54.
Magic That was Rusty
══════════════════════════════════════════════════
POOR-SPIRITED, over-easy-going Ninzian sat upon the stone bench, an outcast now in his own garden: and he thought for a while about the pitiless miracles with which this Holmendis had harried the fairies and the elves and the salamanders and the trolls and the calcars and the succubæ and all the other amiable iniquities of Poictesme; and about the saint’s devastating crusades against moral laxity and free-thinking and the curt conclusions which he had made with his ropes and his fires to the existence of mere heresy. It seemed uncomfortably likely that in dealing with a devil this violent and untactful Holmendis would go to even greater lengths, and would cast off all compunction, if somehow Ninzian could not get the better of him.
So Ninzian decided to stay upon the safe side of accident, by destroying the fellow out of hand. Ninzian took from his pocket the stone ematille, and he broke off a branch from a rose-bush. With the flowering rose branch Ninzian traced a largish circle about his sleek person, saying, “I infernalize unto myself the circumference of nine feet about me.” Here the sign of Sargatanet was repeated by him thrice. Then Ninzian went on, “From the east, Glavrab; from the west, Garron; from the north—”
He paused. He scratched his head. The boreal word of power was Cabinet or Cabochon or Capricorn or something of that kind, he knew: but what it was exactly was exactly what Ninzian had forgotten. He would have to try something else.
Ninzian therefore turned to the overthrowing of Holmendis by cold and by heat. Ninzian said:
“I invoke thee who art in the empty wind, terrible, invisible, all-potent contriver of destruction and bringer of desolation.

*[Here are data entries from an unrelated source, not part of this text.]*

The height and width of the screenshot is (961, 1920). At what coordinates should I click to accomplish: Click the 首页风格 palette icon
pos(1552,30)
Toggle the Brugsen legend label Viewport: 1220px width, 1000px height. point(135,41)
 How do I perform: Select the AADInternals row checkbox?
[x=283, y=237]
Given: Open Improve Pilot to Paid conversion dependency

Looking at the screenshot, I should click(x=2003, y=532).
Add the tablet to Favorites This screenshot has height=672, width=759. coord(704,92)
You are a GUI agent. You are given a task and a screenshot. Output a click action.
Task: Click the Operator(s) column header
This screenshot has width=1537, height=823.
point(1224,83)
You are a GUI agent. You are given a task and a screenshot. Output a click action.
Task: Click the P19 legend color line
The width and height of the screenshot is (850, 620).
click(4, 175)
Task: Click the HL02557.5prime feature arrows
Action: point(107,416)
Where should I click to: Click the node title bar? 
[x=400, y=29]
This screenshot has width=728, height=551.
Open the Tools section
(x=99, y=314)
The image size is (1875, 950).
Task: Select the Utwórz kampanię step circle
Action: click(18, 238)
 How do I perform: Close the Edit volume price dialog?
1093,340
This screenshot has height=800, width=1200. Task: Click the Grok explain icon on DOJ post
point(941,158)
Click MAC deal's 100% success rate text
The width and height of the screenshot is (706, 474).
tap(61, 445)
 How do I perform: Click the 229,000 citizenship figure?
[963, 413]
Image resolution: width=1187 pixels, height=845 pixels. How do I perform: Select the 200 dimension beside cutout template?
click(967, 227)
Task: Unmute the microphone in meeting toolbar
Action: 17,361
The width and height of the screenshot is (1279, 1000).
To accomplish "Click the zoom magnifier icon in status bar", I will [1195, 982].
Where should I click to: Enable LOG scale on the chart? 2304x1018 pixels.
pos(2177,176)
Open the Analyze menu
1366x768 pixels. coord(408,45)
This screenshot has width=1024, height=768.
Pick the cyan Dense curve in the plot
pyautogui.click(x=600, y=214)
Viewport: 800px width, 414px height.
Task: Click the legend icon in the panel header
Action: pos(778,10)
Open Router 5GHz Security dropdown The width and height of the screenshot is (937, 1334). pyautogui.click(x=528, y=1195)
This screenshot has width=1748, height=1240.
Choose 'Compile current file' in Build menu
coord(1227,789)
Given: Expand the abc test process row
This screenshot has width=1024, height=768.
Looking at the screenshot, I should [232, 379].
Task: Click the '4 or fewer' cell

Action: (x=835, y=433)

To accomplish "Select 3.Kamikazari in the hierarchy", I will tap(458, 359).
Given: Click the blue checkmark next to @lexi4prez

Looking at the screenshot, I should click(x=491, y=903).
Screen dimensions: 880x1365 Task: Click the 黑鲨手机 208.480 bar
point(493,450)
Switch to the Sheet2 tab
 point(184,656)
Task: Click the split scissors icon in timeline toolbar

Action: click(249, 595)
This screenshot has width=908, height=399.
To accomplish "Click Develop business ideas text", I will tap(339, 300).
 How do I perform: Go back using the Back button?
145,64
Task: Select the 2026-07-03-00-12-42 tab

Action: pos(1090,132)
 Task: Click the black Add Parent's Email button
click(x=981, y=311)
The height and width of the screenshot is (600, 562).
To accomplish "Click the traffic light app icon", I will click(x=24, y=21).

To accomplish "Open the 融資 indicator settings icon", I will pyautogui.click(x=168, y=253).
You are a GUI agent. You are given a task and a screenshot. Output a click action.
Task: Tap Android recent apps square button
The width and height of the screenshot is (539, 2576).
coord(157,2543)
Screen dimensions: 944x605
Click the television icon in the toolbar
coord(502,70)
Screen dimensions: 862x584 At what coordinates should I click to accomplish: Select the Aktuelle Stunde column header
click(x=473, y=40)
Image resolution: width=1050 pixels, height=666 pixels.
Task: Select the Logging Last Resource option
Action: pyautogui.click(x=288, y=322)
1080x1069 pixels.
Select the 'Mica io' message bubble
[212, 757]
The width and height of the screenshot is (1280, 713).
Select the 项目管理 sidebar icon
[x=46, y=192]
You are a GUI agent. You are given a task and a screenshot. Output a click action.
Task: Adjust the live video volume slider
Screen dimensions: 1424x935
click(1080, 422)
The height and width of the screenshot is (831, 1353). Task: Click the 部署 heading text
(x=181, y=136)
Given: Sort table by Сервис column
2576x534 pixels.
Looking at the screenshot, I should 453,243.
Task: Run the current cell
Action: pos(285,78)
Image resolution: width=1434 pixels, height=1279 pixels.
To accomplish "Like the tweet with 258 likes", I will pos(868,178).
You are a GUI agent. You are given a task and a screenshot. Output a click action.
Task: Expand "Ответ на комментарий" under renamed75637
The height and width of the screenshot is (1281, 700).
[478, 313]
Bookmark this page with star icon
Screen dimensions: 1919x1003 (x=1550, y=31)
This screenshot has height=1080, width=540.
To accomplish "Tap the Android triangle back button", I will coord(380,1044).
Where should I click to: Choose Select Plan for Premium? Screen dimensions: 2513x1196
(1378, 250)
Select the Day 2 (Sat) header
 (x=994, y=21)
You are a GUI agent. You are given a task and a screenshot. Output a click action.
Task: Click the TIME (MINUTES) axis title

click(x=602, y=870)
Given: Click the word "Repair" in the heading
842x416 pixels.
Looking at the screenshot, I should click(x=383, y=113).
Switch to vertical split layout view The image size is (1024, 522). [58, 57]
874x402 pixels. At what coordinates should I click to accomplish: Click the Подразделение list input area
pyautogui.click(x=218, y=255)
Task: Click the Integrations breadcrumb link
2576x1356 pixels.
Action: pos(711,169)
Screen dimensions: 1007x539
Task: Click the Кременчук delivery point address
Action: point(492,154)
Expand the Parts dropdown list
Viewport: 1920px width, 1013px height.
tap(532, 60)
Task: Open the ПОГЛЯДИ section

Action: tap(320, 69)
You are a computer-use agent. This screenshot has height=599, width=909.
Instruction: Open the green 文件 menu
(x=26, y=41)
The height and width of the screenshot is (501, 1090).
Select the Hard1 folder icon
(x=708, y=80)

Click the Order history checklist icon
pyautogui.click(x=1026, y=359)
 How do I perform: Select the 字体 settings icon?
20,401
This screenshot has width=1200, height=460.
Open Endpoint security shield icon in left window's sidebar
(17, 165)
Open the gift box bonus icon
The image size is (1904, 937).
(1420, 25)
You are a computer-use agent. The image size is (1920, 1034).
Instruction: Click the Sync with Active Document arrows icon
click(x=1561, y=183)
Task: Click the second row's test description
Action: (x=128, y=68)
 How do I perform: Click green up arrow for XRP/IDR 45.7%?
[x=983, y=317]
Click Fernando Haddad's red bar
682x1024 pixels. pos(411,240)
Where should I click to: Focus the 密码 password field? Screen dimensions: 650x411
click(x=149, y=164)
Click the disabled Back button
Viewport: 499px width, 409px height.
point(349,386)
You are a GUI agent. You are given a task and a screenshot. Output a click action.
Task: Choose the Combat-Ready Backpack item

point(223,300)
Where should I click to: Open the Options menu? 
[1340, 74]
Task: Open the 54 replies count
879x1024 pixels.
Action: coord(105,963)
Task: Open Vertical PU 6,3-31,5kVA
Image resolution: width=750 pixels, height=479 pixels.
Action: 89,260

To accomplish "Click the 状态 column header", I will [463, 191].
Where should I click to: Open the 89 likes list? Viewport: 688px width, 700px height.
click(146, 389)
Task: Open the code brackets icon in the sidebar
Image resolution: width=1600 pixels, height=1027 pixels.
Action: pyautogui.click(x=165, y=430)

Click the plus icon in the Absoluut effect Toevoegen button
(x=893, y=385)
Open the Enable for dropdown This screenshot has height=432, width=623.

I upraise before thee that rod from which proceeds the life abhorrent to thee. I invoke thee through thy veritable name, in virtue of which thou canst not refuse to hear,—Joerbet-Jopaker-beth-Jobolchoseth—”
But there he gave it up. That dreadful, jaw-cracking obscene appellation had, Ninzian recollected, eleven more sections: but in bewildered Ninzian’s mind they were all jumbled and muddled and hopelessly confused.
After that a rather troubled High Bailiff rearranged his clothing; and he now tried to get in touch with Nebiros, the Field-Marshal and Inspector General of Hell. But again Ninzian was in his magic deplorably rusty.